Plan Information

 
Receiving Emergency Care

Emergency Care

As an employee or retiree under 65, when you or a covered eligible dependent have an emergency, appropriate medical treatment should be obtained immediately. For information on how to access care, and for the definition of a medical emergency, visit the Benefits Book.

For medically necessary emergency care during the first 48 hours, services will be paid at the network level. You will pay a $150 emergency room copay, plus 20% of the allowable amount. 

If you have met your out-of-pocket coinsurance maximum, you will not be required to pay the 20%, but you will still be responsible for the emergency room copay amount. (Copays paid for office visits, inpatient care, outpatient surgery, prescription drugs, or emergency rooms do not apply toward your out-of-pocket coinsurance maximum.)

If treatment is received after the first 48 hours of an emergency, you must get a referral from your primary care physician (PCP) to receive network benefits. If you do not get a referral from your PCP, you will receive non-network benefits paid on the BCBSTX allowable amount.
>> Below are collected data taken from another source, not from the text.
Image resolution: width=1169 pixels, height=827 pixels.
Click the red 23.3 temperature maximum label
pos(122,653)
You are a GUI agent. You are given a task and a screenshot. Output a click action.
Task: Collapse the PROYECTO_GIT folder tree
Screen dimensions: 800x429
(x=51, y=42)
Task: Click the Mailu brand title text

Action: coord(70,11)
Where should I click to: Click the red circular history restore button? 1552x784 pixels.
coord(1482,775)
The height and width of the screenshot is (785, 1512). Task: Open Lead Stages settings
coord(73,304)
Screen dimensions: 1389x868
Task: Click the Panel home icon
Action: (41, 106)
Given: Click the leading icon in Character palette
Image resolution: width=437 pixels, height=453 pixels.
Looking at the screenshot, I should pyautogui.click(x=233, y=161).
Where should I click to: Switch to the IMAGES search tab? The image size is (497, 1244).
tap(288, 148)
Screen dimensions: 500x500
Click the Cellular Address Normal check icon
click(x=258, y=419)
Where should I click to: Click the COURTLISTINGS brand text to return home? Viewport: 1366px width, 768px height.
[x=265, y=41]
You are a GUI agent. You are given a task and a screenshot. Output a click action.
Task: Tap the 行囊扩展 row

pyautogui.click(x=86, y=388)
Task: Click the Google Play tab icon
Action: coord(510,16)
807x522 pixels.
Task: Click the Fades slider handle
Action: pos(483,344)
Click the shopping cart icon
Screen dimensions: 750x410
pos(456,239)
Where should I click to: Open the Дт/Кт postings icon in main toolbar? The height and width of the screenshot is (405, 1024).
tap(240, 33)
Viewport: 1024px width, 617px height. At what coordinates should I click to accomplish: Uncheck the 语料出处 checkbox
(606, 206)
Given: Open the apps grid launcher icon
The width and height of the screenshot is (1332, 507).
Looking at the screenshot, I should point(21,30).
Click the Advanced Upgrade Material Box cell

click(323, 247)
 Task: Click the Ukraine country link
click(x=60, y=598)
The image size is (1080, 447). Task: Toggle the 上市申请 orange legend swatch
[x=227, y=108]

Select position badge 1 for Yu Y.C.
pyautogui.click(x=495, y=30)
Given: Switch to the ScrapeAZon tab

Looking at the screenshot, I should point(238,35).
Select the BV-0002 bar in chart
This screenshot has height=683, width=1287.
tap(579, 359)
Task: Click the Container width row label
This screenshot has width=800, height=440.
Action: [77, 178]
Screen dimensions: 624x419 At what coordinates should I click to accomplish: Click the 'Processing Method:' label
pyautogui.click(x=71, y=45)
Follow-Up Care after Emergency Treatment

As an employee or retiree under 65, HealthSelect provides network benefits for the first 48 hours of an emergency. For follow-up care after the first 48 hours (to include office visits, outpatient services, inpatient care), you will need to get a referral from your PCP in order to receive network benefits.

If you are receiving care from a non-contracting (non-network, non-ParPlan) provider, you can be billed for charges above the BCBSTX allowable amount.  This means that in addition to paying a non-network deductible and non-network coinsurance of 40%, you also pay the difference between the provider's billed charge and the BCBSTX allowable amount.

You can also review your Benefits Book for more information about network and non-network benefits.


Ambulance Services

HealthSelect pays benefits for ambulance services received at the time of an emergency and when determined to be medically necessary by BCBSTX.

Benefits are paid based on the billed amount. 

There are no benefits available for ambulance services unless a patient is transported to the nearest hospital equipped and staffed to treat the condition.


Emergency Care Received Outside of Texas and the United States

For emergency care received outside of Texas or the United States, you will receive network benefits for the first 48 hours.

For care received after the first 48 hours of the emergency, an out-of-plan referral may be requested to continue to receive network benefits. Your PCP may request this referral.

For non-emergency care, benefits are paid at the non-network benefit level on the allowable amount.

By using BCBS contracting providers, you will not be required to file claims and cannot be held responsible for charges above the allowable amount.  Locate contracting providers outside Texas or outside the United States.